MATERIAL FOR THE TASK:
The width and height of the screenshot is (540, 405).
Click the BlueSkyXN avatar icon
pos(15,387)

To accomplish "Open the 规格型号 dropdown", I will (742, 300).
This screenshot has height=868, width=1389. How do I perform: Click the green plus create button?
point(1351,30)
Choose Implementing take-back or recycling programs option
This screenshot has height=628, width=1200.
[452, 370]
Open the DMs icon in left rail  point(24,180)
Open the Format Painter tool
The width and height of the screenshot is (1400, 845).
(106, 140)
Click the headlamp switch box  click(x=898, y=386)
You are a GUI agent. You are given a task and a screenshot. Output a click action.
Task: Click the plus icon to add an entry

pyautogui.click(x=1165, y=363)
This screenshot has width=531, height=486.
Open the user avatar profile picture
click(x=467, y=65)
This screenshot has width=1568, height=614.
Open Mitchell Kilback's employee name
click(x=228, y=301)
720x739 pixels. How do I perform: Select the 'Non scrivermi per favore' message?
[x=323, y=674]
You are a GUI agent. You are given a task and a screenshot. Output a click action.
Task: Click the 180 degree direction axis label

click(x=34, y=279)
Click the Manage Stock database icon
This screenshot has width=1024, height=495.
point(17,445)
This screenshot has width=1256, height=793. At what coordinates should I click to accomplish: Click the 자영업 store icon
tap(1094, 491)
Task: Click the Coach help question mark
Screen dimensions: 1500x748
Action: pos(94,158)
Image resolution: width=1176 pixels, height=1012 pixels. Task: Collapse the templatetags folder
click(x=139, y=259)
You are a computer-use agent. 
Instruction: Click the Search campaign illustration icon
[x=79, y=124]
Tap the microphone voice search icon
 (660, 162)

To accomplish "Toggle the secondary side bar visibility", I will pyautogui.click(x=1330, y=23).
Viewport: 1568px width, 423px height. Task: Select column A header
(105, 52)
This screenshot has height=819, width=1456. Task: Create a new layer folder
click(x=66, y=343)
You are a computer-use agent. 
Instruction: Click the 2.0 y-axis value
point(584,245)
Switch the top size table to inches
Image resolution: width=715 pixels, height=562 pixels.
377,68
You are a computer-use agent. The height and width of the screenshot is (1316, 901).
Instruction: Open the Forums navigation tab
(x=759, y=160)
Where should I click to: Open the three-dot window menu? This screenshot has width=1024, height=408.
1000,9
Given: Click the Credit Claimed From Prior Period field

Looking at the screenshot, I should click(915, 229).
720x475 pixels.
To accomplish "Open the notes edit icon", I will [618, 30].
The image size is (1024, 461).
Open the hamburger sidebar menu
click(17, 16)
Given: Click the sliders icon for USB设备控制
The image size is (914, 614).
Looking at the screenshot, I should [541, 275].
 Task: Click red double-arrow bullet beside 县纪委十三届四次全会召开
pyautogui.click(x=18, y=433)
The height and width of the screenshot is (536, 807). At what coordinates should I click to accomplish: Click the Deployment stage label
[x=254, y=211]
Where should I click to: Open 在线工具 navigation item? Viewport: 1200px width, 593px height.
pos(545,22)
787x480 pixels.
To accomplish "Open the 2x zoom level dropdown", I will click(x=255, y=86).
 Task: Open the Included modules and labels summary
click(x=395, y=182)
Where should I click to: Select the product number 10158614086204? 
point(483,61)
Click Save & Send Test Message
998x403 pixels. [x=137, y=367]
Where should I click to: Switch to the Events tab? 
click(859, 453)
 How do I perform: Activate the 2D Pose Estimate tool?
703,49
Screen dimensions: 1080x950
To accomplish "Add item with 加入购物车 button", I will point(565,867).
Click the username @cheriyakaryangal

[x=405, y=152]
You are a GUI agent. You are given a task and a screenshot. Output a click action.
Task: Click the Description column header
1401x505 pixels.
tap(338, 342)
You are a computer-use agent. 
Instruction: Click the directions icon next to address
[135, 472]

AIM:
Count the lines in the listing above that contain the string "tool", treating case as significant, and reply with only that number.

ANSWER TO THE EXERCISE:
2